-- Alıştırma A --
Kayıtlarda "Click the page marker 1/4" ifadesinin geçtiği satırdan "[x=138, y=383]" ifadesinin geçtiği satıra kadar, her iki satır da dahil, boş satırları atlayarak numaralı bir liste halinde yeniden düzenler misin? Resimleri cevaba koyma.
━━ Belge bölümü
Ülkemin gündemi o kadar karışık ve insanı o kadar vurdumduymaz ki düşünen, eli kalem tutan ve milli şuura sahip olan herkes düşüncesini birileri ile paylaşmak, içindekileri dökmek istiyor. Ancak halkın vurdumduymazlığı bu isteği köreltiyor veya “aman adam, yazsan ne olacak sanki!” umutsuzluğuna sürüklüyor.

Ben de hemen hemen 7 yıldır Konya gazetelerinde yazıyorum. Bu süre içerisinde Ergenekon Davası konusunda yazdıklarım yüzünden “Ergenekoncu” yaftası yedim. 12 Eylül Anayasa oylaması sırasında HAYIR dediğim için darbe taraftarı olmakla suçlandım. Cemaatin özellikle sınav sorularını kendi adamlarına vermesini eleştirdiğim için Müslüman olmamakla itham edildim.
━━━━
━━ Gösterilen veriler
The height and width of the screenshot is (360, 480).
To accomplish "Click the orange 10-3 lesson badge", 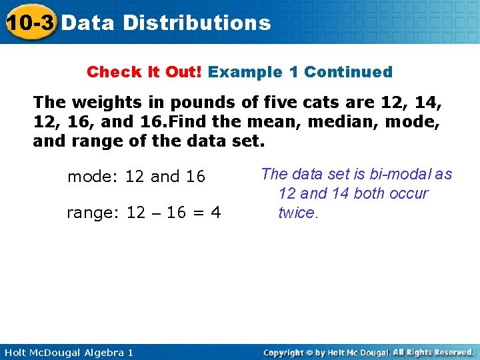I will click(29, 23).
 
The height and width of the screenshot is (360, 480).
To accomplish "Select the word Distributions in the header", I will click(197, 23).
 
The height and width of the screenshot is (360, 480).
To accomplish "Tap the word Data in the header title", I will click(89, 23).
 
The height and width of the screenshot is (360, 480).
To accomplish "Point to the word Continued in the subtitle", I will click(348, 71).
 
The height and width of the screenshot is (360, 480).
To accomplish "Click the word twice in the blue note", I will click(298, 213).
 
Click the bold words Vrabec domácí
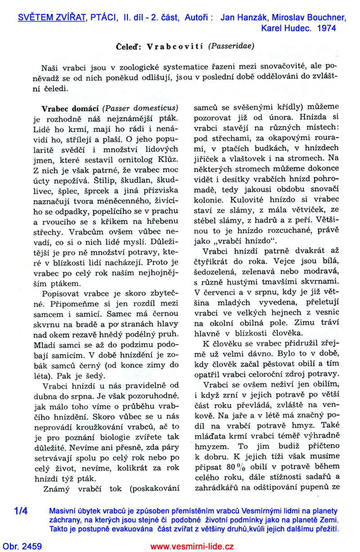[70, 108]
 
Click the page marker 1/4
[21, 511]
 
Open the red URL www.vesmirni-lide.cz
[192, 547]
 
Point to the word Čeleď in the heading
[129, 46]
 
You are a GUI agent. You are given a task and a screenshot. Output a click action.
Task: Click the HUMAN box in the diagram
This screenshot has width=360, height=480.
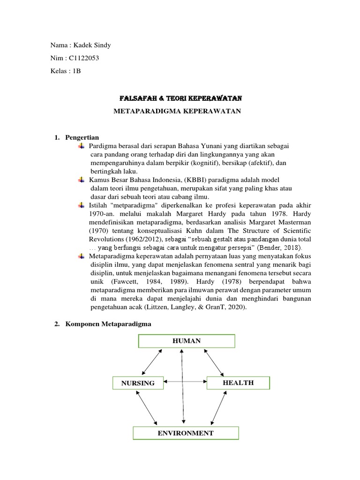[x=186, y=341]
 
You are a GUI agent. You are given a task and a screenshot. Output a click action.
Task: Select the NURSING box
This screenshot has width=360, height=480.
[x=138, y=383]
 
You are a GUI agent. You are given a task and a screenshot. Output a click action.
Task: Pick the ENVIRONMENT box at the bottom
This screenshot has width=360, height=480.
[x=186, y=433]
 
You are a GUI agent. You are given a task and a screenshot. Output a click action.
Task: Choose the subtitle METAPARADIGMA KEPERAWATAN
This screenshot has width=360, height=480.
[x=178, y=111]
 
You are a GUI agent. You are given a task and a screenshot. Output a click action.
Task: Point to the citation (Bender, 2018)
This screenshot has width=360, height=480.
━━━━
-- Alıştırma B --
Belge bölümünü baştan sona hiçbir değişiklik yapmadan yazdırır mısın?

-- Yazılı çözüm A --
1. Click the page marker 1/4
2. [21, 511]
3. Open the red URL www.vesmirni-lide.cz
4. [192, 547]
5. Point to the word Čeleď in the heading
6. [129, 46]
7. You are a GUI agent. You are given a task and a screenshot. Output a click action.
8. Task: Click the HUMAN box in the diagram
9. This screenshot has width=360, height=480.
10. [x=186, y=341]
11. You are a GUI agent. You are given a task and a screenshot. Output a click action.
12. Task: Select the NURSING box
13. This screenshot has width=360, height=480.
14. [x=138, y=383]

-- Yazılı çözüm B --
Ülkemin gündemi o kadar karışık ve insanı o kadar vurdumduymaz ki düşünen, eli kalem tutan ve milli şuura sahip olan herkes düşüncesini birileri ile paylaşmak, içindekileri dökmek istiyor. Ancak halkın vurdumduymazlığı bu isteği köreltiyor veya “aman adam, yazsan ne olacak sanki!” umutsuzluğuna sürüklüyor.

Ben de hemen hemen 7 yıldır Konya gazetelerinde yazıyorum. Bu süre içerisinde Ergenekon Davası konusunda yazdıklarım yüzünden “Ergenekoncu” yaftası yedim. 12 Eylül Anayasa oylaması sırasında HAYIR dediğim için darbe taraftarı olmakla suçlandım. Cemaatin özellikle sınav sorularını kendi adamlarına vermesini eleştirdiğim için Müslüman olmamakla itham edildim.